Se inclinó hacia adelante, apoyando ambos brazos en la mesa redonda. La tensión en la sala se intensificó instantáneamente.
—Nos encontramos con quince miembros del Gremio Cerebus —continuó—. La emboscada salió según lo planeado, al menos al principio. Pero su fuerza… era mucho mayor de lo que anticipamos.
Siguió un pesado silencio.
—Hubo pérdidas —dijo finalmente Harvey—. En el lado del Gremio Oscuro y entre nuestros aliados. Desafortunadamente, el Mago de Guerra, así como el resto de tus hombres —miró hacia Alen y Varkos—, no lo lograron.
El aire abandonó la sala. Nadie habló durante varios segundos largos. La noticia era esperada, todos sabían que esta misión venía con riesgos, pero escucharla en voz alta seguía siendo como ser golpeado por una espada.
Alen bajó la cabeza, ojos fijos en la mesa. Él había sido quien convenció a esos soldados de unirse a ellos, de creer en su causa. Ahora, se habían ido. La culpa presionaba su pecho como un peso que no podía sacudirse.

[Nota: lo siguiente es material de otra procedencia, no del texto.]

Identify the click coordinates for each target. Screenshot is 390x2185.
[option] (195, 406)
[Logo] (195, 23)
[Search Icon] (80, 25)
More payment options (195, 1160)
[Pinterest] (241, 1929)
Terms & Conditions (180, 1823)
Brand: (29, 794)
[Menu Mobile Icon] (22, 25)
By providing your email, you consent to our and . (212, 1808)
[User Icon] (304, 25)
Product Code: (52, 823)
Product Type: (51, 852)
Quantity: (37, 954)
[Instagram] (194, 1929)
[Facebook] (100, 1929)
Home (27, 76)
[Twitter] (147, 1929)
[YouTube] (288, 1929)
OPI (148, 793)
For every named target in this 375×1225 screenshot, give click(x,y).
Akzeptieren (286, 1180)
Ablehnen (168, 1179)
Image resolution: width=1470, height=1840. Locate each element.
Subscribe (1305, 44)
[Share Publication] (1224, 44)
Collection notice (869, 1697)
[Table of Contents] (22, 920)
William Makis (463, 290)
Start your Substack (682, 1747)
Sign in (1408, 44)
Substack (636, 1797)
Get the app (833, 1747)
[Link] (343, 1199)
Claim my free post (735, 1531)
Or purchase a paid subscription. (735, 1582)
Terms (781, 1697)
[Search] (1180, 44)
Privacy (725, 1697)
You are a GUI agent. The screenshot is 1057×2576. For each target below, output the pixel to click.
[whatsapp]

Varkos apretó los puños. —Mordain era un Mago de Guerra —dijo—. Incluso si el enemigo fue más fuerte de lo esperado, con él allí, y con toda tu fuerza presente, ¿estás diciendo que aún así fue asesinado?
Los ojos de Harvey se dirigieron hacia él pero no vacilaron.
—No —interrumpió Alen antes de que Harvey pudiera responder—. Si los miembros del Gremio Cerebus eran algo como los que enfrentamos… entonces no es tan increíble.
Él y Beatrix luego se turnaron para relatar su experiencia, desde la infiltración en la instalación hasta los horrores que habían descubierto dentro. Describieron los experimentos, el poder que sus enemigos ejercían, y cómo toda la operación casi se había perdido, hasta que Beatrix intervino.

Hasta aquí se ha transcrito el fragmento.